Okay, its our turn to host the peripatetic Brit Blog Round Up… and this week it’s dominated by Professor David Nutt sacking as the UK governments chief advisor on drugs (whose troublesome lecture now appears to have come within the remit of that same government’s own guidelines)… Mark wonders why the Home Secretary’s Tory opposite number is playing ‘mini me’ to Alan Johnson… (whatever else Alan Johnson is, he is not now nor has he ever been a liberal politician)…- Blogging at the Telegraph Dan Hannan says whatever its flaws democracy dictates that the politician’s imperative is to seek votes, not necessarily the best scientific advice money cannot buy… and that that is at least prefereable to being ruled directly by scientists…

– And speaking of scientists and politicians, Neil Craig reckons the latter in this case are simply trying to dodge a truth bullet

– As for Matthew Taylor who spent eight years inside number ten trying to convince Tony Blair to buy evidence tested policy initiatives, more often than not falling foul to the former PMs penchant for ‘big numbers’, he observes that “trying to prove arguments in social policy can not only be self defeating, but may involve us in hiding our beliefs behind ‘facts’.”

– Matthew calls it ‘Policy based evidence making’, and Joe Nutt has a great example of a giant piece of secondary source research based on such a profoundly corrosive caveat that it renders its own work utterly useless… though not so useless that someone could not resist the temptation to actually use it

– Andrew cuts to the quick on the reason liberal opinion in Britain seems completely befuddled by the rise of the BNP:

The major parties are not addressing the subjects on which the BNP are gaining votes. Citizens are expressing concern about the present level of immigration, Muslim extremism, and lack of equal access to jobs, education, and social housing.
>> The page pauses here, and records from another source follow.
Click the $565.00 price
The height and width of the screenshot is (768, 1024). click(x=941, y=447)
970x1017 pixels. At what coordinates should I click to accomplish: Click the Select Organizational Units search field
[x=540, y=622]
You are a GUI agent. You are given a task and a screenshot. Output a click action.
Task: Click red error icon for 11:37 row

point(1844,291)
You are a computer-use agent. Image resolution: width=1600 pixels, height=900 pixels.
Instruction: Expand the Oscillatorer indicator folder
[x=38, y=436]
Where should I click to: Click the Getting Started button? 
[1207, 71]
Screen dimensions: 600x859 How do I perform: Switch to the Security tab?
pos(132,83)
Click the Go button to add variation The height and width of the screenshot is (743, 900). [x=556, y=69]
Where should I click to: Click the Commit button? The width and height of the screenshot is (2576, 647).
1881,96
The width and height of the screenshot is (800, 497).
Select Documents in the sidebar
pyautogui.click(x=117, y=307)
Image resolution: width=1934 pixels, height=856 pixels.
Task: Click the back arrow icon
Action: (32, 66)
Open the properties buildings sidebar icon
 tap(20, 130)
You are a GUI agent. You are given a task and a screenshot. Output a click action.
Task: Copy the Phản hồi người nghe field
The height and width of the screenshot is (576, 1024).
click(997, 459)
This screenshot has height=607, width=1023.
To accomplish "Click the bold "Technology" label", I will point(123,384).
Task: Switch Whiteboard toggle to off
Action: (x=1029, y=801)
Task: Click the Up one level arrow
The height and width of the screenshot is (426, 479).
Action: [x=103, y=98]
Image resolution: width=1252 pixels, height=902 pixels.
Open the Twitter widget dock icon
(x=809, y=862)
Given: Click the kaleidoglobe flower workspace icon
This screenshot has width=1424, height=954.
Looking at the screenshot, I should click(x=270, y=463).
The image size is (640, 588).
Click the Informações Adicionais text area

These topics are being addressed by the BNP, leading to increased support throughout the UK. The BNP received six percent of the overall vote in the May elections, gaining seats for the first time, and their support appears to have increased since then.

The “anti-fascists” are calling for violence against the BNP. Opposing them has become an end in itself

– Unity with a great piece which demonstrates just where and to whom your money goes if and when you buy your next CD… proving, apparently, that Lily Allen (and Lord Mandelson) got it completely wrong… The future for recording artists it seems is ‘independence baby…”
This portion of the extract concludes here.